I'm working through an optimization problem in my textbook about maximizing the area of a rectangular window with an arched top.
My question is concerns how to think about a certian variable. I'm torn because my textbook offers a point of view I disagree with.
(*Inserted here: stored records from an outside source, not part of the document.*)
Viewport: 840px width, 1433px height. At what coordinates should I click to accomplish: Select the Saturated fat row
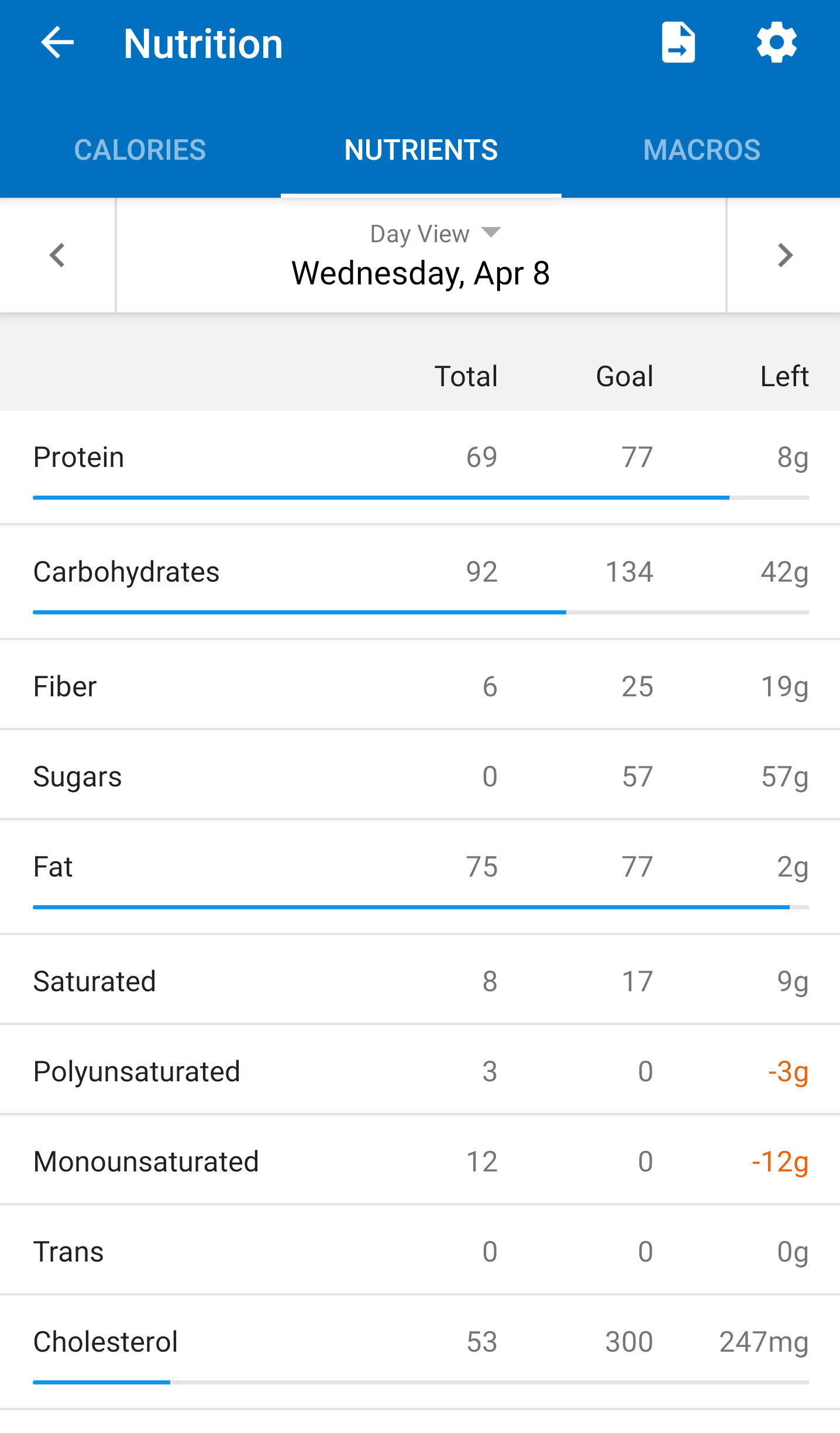click(421, 981)
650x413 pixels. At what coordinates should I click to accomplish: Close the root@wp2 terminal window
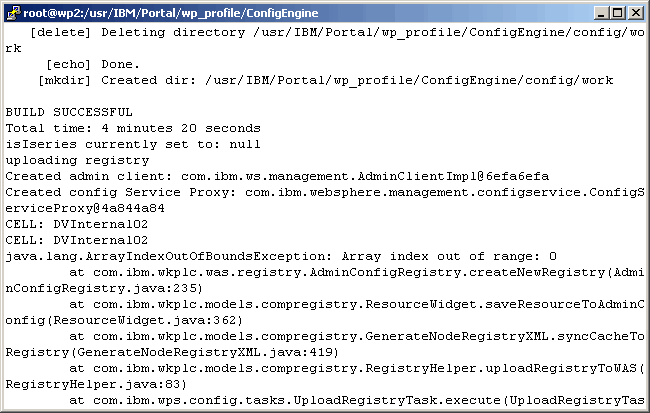[635, 13]
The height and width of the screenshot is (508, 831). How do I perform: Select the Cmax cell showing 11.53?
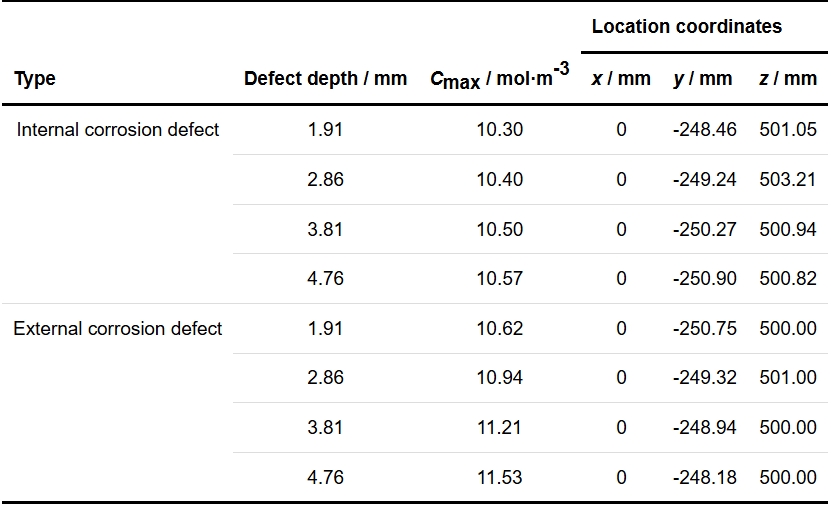coord(499,478)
This almost always means I'm wrong of course, but I can't figure out why.
problem details:
So picture a box under a semicircle.
Starting with area and perimeter, I get $A=\frac12 \pi r^2 +2rh$, and $p= 2r+2h+\pi r$. Solving for h in p I get $h=\frac12 \left[ p-(2+ \pi )r \right]$, leading to $A(r) = pr-(2+ \frac12 \pi ) r^2$ ... Speeding through this because none of it is controversial.
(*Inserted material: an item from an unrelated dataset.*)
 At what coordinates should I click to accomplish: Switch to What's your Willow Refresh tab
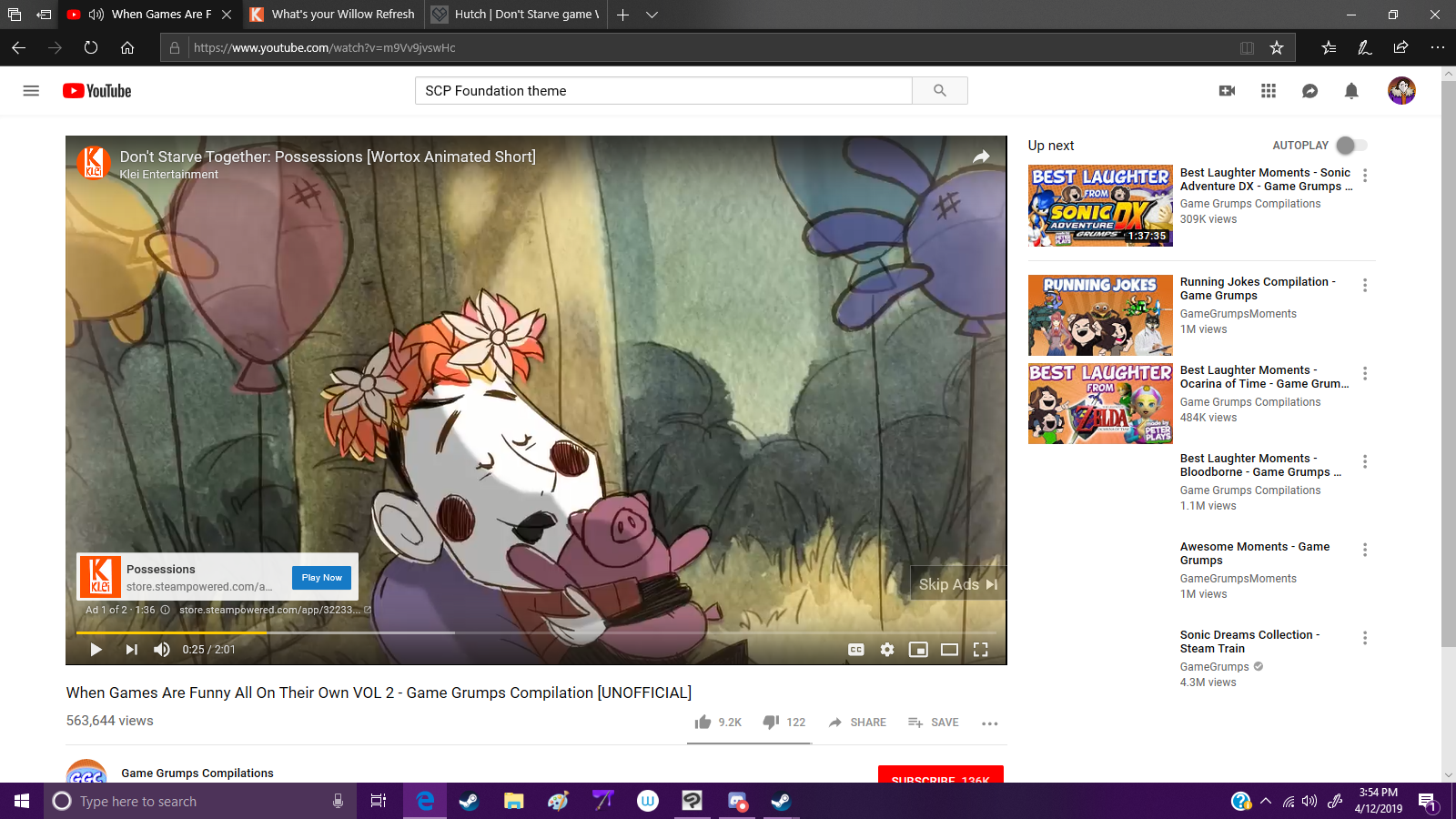(x=333, y=15)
My question is about the fate of p when differentiating A wrt r. Specifically whether p should be considered a constant or not.
The book says constant, so when differentiating A(r) it gives a tidy answer wrt p.
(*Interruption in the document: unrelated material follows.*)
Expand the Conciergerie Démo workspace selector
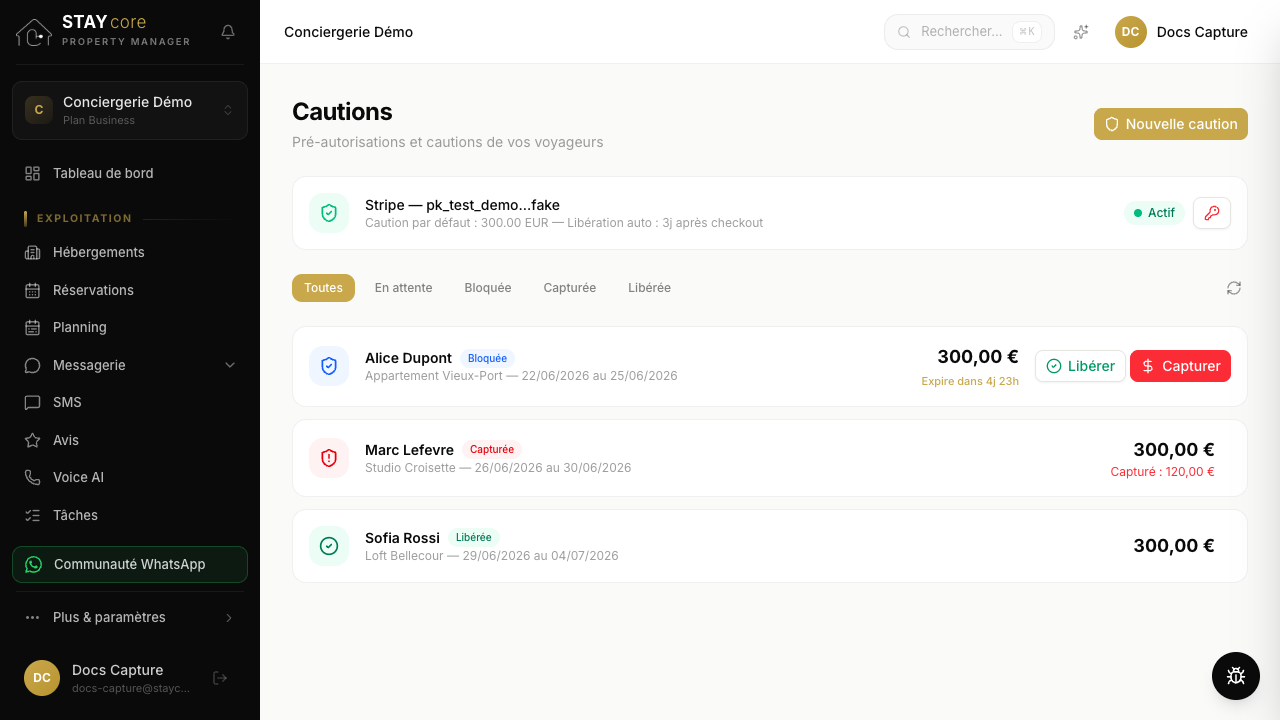Image resolution: width=1280 pixels, height=720 pixels. click(x=130, y=110)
My feeling is p would be more accurately differentiated with respect to r when A'(r) is calculated.
the derivative of A(r) as the book has it
$$ \begin{align} A(r) &= pr-(2+ \frac12 \pi ) r^2 \longrightarrow\\ A'(r) &= p - 2(2 + \frac12 \pi)r \\ &= p - (4 + \pi)r \\ \end{align} $$
the derivative of A(r) as I have been looking at it
$$ \begin{align} A(r) &= pr-(2+ \frac12 \pi ) r^2 \longrightarrow \\ \tfrac{d}{dr} A(r) &= \tfrac{d}{dr} pr - \tfrac{d}{dr} (2 + \frac12 \pi)r^2\\ \tfrac{dA}{dr} &= \tfrac{dp}{dr} r + p \cdot 1 - (4+\pi)r \\ \tfrac{dA}{dr} &= \tfrac{dp}{dr} r + p - (4+\pi)r \\ \end{align} $$
When I consider the perimeter I think of it as non-constant. If we were asked to differentiate p we would have done so with respect to r and h.
This all strongly suggests to me that the books answer to A(r) is wrong... but as I say usually the yolk’s on me!